Bazen öyle bir cümleye rastlarız ki kitapta, o tek cümleden koca bir roman yazılabilir... Bu grup, işte o sözler için...
Dip Not: Her kitap için ya da her yazar için bir konu açıp, o kitaptan veya yazardan alıntıları ekleyebilirz. Bol konulu, bol alıntılı, boooollll paylaşımlı bir grup olması dileğimle :)
Her inancın özelliği, hayata ölümün yok edemediği bir anlam vermektir.
Daha da üst düzeyde bir aklın var olmadığına göre bence akıl, hayatı oluşturur. Bir anlamda, akıl yoksa hayat yoktur.
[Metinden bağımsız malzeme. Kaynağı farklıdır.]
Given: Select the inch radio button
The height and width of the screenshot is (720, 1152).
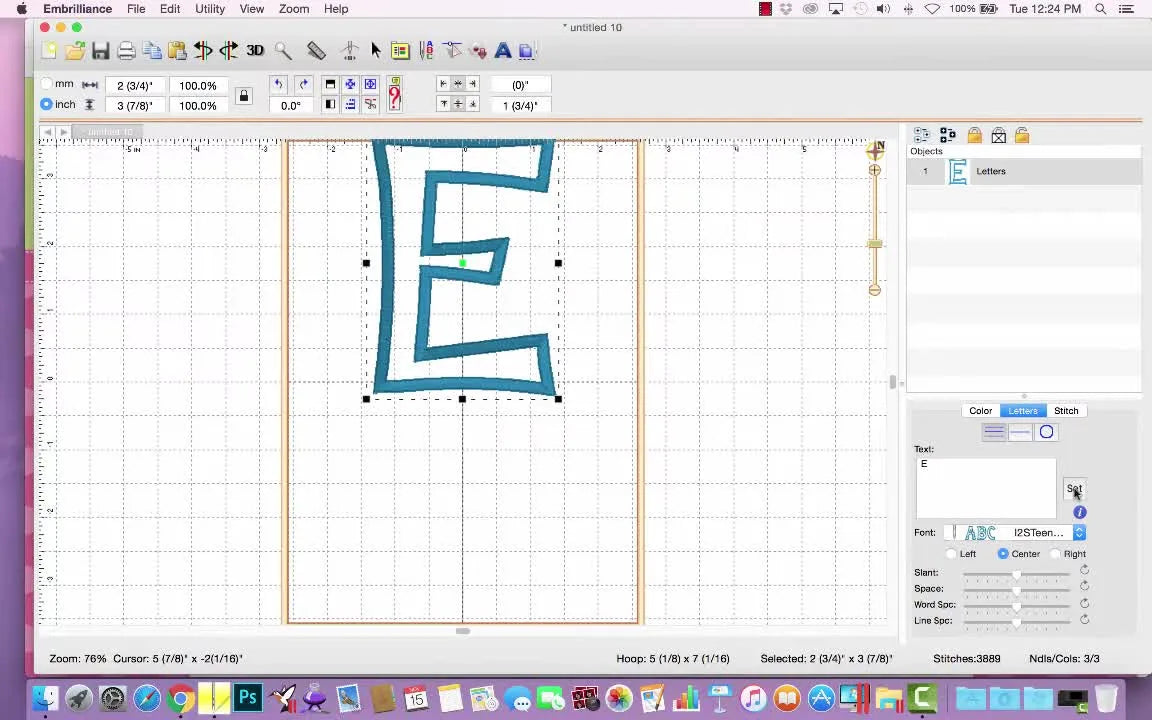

Bakıyorum da, kendimi öldürmediysem, düşüncelerimin doğru olmadığını kalın da olsa bir perde arkasından fark etmemdi nedeni. Beni hayatın anlamsızlığına götüren düşüncelerimin yolu ve bilgelerin düşüncelerinin yolu, ne kadar inandırıcı ve tartışılmaz olursa olsun, görüşlerimin doğruluğundan hafif bir şüphe kalmıştı.
"Hayattan uzaklaştığımız ölçüde gerçeğe yaklaşırız."
-Sokrates
Hayatın anlamı; gelişimdir ve bu gelişimin sağlanmasıdır.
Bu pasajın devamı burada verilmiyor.